Mungkin satu-satunya keputusan yang melibatkan Bruno di lapangan hijau, adalah ketika di akhir babak pertama, Bruno merasa dilanggar di kotak penalti namun tidak mendapat hadiah penalti.
Memang Facundo, tidak melakukan henti waktu sementara, atau melihat VAR. Namun saya yakin, Facundo melakukan koordinasi cepat tentang kecurigaan terjadinya pelanggaran. Bruno dianggap melakukan diving terhadap sentuhan minor pemain belakang Maroko.
Selebihnya Facundo saya kira bertindak adil. Hadiah ekstra time hingga delapan menit, saya kira juga adalah bentuk pemberian kesempatan terhadap Portugal untuk menyamakan kedudukan.
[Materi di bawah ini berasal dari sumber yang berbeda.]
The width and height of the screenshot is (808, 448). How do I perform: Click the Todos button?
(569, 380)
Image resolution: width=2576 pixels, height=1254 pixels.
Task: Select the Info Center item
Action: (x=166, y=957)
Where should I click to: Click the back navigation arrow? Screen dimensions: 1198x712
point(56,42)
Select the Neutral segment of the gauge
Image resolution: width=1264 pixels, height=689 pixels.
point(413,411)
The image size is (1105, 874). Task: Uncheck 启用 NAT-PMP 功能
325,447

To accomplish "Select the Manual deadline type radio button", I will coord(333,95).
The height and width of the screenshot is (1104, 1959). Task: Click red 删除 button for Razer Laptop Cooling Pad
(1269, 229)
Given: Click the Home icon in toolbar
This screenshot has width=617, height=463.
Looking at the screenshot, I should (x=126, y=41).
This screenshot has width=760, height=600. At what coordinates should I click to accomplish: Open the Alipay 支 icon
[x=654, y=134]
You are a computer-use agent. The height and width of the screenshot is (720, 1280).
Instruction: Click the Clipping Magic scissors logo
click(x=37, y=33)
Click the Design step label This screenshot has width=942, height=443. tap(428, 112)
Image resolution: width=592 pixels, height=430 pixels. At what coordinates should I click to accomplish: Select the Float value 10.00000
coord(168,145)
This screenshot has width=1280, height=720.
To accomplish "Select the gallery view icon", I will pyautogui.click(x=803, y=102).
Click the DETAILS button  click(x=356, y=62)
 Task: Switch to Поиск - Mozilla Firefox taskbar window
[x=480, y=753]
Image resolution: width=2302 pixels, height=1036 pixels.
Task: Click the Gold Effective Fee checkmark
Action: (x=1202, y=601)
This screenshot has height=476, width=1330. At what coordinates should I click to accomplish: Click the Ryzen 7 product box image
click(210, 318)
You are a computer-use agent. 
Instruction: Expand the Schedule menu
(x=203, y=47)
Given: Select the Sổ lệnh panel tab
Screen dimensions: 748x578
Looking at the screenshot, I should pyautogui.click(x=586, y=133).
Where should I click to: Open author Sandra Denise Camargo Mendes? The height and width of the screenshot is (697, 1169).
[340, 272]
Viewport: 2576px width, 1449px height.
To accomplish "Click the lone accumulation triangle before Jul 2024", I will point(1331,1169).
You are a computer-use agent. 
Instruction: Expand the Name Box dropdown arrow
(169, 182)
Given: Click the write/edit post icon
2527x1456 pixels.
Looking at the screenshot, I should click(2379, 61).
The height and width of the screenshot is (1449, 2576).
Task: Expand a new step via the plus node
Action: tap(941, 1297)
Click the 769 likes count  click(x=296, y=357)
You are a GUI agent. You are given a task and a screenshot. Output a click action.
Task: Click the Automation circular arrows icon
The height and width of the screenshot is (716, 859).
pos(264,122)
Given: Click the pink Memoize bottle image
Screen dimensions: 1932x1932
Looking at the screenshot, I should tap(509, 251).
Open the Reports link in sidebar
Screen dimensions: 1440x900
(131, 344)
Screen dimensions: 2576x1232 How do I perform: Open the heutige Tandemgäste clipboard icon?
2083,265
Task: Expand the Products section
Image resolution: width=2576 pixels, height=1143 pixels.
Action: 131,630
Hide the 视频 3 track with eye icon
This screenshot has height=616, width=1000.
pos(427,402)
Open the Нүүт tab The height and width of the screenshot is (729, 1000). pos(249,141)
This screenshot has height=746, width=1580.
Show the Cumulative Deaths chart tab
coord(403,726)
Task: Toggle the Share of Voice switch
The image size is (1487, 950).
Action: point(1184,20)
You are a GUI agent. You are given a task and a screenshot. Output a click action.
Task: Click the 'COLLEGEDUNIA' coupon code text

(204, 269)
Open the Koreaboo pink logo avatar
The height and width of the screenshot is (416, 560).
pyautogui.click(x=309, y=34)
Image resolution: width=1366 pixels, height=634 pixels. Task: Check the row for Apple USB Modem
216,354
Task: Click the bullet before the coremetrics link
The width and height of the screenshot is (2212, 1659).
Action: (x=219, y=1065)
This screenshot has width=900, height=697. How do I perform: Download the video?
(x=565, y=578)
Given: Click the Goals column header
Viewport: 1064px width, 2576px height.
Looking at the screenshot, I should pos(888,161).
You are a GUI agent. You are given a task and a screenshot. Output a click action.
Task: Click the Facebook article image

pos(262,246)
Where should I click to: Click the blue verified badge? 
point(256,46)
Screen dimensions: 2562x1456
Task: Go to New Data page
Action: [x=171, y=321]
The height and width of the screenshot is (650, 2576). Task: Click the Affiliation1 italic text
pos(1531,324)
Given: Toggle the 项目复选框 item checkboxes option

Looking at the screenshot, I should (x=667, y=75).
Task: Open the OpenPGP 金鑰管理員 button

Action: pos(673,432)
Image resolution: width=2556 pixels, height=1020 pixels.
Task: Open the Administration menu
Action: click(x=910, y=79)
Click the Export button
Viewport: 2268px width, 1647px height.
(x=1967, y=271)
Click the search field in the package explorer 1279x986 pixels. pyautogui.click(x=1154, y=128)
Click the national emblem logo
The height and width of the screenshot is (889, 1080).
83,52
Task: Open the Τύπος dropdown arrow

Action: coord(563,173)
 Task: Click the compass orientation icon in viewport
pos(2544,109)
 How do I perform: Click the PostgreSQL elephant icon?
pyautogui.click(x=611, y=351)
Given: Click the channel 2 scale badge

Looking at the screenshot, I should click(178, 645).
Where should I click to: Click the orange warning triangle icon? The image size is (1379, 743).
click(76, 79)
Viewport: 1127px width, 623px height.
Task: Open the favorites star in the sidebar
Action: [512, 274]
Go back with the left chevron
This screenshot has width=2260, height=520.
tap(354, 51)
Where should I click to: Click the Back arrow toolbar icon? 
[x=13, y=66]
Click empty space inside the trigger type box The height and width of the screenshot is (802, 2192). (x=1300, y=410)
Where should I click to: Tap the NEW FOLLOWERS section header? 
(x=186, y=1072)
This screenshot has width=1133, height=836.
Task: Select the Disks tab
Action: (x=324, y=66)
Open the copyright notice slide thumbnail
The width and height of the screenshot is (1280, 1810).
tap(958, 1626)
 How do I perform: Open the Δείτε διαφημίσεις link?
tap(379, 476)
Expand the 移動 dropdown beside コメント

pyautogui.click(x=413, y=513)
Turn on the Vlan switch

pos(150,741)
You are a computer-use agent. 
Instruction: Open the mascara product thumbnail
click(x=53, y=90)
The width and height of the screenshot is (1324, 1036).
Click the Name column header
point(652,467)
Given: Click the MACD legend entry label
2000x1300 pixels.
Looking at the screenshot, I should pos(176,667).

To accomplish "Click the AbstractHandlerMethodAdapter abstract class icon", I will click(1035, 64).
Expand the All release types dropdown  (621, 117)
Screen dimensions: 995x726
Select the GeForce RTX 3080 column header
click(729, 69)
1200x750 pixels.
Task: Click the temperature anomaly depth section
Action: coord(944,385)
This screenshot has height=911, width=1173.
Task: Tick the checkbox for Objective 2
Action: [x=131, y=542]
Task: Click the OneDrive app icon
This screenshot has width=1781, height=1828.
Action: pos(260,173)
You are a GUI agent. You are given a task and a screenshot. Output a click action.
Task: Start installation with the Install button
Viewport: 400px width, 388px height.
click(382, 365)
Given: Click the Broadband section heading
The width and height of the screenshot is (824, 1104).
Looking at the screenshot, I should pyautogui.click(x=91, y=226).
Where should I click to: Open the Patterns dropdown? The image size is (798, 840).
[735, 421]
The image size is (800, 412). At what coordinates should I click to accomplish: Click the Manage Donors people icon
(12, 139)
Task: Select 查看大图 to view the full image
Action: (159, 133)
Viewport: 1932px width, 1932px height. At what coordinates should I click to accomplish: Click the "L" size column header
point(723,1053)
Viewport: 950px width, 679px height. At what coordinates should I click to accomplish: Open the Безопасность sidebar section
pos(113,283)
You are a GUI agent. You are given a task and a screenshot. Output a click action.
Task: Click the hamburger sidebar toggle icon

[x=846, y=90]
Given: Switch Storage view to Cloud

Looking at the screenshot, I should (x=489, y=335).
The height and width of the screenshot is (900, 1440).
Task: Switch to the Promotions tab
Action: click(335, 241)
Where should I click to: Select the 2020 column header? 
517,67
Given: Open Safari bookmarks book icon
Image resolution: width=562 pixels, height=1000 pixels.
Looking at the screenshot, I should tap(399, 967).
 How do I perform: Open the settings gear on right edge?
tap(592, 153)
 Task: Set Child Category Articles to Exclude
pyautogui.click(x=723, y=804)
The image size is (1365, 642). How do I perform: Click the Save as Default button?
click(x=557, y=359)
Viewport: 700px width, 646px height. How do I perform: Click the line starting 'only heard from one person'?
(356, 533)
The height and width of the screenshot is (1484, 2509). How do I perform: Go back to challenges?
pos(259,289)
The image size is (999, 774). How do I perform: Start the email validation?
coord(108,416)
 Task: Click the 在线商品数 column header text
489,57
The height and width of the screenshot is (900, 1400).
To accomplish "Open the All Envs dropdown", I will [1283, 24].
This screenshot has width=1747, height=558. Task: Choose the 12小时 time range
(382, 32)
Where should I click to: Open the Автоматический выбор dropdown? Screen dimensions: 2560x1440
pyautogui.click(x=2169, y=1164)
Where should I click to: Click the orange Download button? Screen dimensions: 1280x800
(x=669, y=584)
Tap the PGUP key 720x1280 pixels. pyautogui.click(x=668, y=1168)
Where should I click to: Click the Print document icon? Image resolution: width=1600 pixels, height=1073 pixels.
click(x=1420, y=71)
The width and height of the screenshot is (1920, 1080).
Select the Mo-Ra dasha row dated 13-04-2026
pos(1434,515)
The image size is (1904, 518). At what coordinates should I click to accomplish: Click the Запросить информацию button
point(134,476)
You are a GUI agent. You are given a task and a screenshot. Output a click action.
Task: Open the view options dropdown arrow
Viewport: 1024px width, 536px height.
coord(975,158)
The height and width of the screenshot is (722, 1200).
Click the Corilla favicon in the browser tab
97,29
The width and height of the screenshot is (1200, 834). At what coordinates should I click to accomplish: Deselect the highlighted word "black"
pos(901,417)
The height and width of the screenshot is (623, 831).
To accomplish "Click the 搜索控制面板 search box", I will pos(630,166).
Soal waktu ekstra time yang banyak ini, sempat menjadi polemik dalam laga Argentina melawan Belanda. De Oranje mampu menyamakan skor di rentang waktu tersebut, dan wasit Anthony Mateu dianggap memihak Belanda. Tetapi tetap yang menjadi pemenang adalah Argentina
Di waktu tambahan tersebut, bahkan Facundo juga ringan tangan membantu dengan mengeluarkan satu pemain Maroko, yang berarti Portugal bermain melawan sepuluh pemain Maroko saja.
Akan tetapi, keuntungan berlipat itu tidak mampu dimanfaatkan oleh pemain Portugal. Bombardir dari segala sisi, tidak mampu berbuah gol yang bersarang di gawang Maroko yang dikawal Bono, yang lebih banyak tersenyum itu.
Lalu apa persoalannya, jika wasit Argentina itu memang bukan bagian dari konspirasi yang dikira oleh Bruno Fernandes?
***
Saya kira Bruno hanya perlu untuk melakukan instropeksi. Sedari awal, menurut saya, Portugal memang tidak bermain untuk menang atau memang tidak siap untuk menang.
Maksud saya begini. Melawan Maroko yang terkenal sangat kuat dalam defensif, Portugal ragu untuk bermain ofensif. Padahal Portugal punya modal untuk menekan Maroko lebih dalam karena kualitas pemain yang dimiliki oleh mereka.
Berulang kali terdengar komentator mengatakan kalimat ini "high quality bench" tetapi pelatih Fernando Santos lebih memilih bermain aman, nampak tak berani mengambil resiko dengan pilihan pemain yang dimainkan sebagai starter.